■ Problem details: Rewrite the records below as one numbered list with one line per item, leaving out any blank lines.

■ Input:
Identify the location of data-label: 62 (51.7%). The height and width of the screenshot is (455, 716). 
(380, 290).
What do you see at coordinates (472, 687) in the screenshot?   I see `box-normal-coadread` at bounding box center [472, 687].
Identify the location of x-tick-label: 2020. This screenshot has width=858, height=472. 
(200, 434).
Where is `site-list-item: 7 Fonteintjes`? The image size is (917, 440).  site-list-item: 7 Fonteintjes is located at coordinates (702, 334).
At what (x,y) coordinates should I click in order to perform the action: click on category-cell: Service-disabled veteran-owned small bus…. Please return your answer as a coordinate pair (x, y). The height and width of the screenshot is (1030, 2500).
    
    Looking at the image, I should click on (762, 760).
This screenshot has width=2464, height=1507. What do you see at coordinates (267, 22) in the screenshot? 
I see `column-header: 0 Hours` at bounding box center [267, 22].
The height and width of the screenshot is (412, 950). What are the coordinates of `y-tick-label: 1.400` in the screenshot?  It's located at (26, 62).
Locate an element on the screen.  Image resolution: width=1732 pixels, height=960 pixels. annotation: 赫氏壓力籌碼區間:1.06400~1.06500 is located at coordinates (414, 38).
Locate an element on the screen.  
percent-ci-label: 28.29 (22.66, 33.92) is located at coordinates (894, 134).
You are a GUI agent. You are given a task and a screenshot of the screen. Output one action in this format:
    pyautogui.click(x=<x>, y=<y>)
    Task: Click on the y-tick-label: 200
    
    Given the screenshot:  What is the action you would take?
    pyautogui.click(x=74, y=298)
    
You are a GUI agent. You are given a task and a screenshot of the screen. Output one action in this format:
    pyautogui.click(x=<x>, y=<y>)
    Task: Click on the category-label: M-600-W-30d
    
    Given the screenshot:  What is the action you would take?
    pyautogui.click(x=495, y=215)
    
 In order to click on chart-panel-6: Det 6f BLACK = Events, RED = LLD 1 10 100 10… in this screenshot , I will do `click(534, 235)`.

■ Task solution:
1. Identify the location of data-label: 62 (51.7%). The height and width of the screenshot is (455, 716). 
2. (380, 290).
3. What do you see at coordinates (472, 687) in the screenshot?   I see `box-normal-coadread` at bounding box center [472, 687].
4. Identify the location of x-tick-label: 2020. This screenshot has width=858, height=472. 
5. (200, 434).
6. Where is `site-list-item: 7 Fonteintjes`? The image size is (917, 440).  site-list-item: 7 Fonteintjes is located at coordinates (702, 334).
7. At what (x,y) coordinates should I click in order to perform the action: click on category-cell: Service-disabled veteran-owned small bus…. Please return your answer as a coordinate pair (x, y). The height and width of the screenshot is (1030, 2500).
8.     Looking at the image, I should click on (762, 760).
9. This screenshot has width=2464, height=1507. What do you see at coordinates (267, 22) in the screenshot? 
10. I see `column-header: 0 Hours` at bounding box center [267, 22].
11. The height and width of the screenshot is (412, 950). What are the coordinates of `y-tick-label: 1.400` in the screenshot?  It's located at (26, 62).
12. Locate an element on the screen.  Image resolution: width=1732 pixels, height=960 pixels. annotation: 赫氏壓力籌碼區間:1.06400~1.06500 is located at coordinates (414, 38).
13. Locate an element on the screen.  
14. percent-ci-label: 28.29 (22.66, 33.92) is located at coordinates (894, 134).
15. You are a GUI agent. You are given a task and a screenshot of the screen. Output one action in this format:
16.     pyautogui.click(x=<x>, y=<y>)
17.     Task: Click on the y-tick-label: 200
18.     Given the screenshot:  What is the action you would take?
19.     pyautogui.click(x=74, y=298)
20. You are a GUI agent. You are given a task and a screenshot of the screen. Output one action in this format:
21.     pyautogui.click(x=<x>, y=<y>)
22.     Task: Click on the category-label: M-600-W-30d
23.     Given the screenshot:  What is the action you would take?
24.     pyautogui.click(x=495, y=215)
25.  In order to click on chart-panel-6: Det 6f BLACK = Events, RED = LLD 1 10 100 10… in this screenshot , I will do `click(534, 235)`.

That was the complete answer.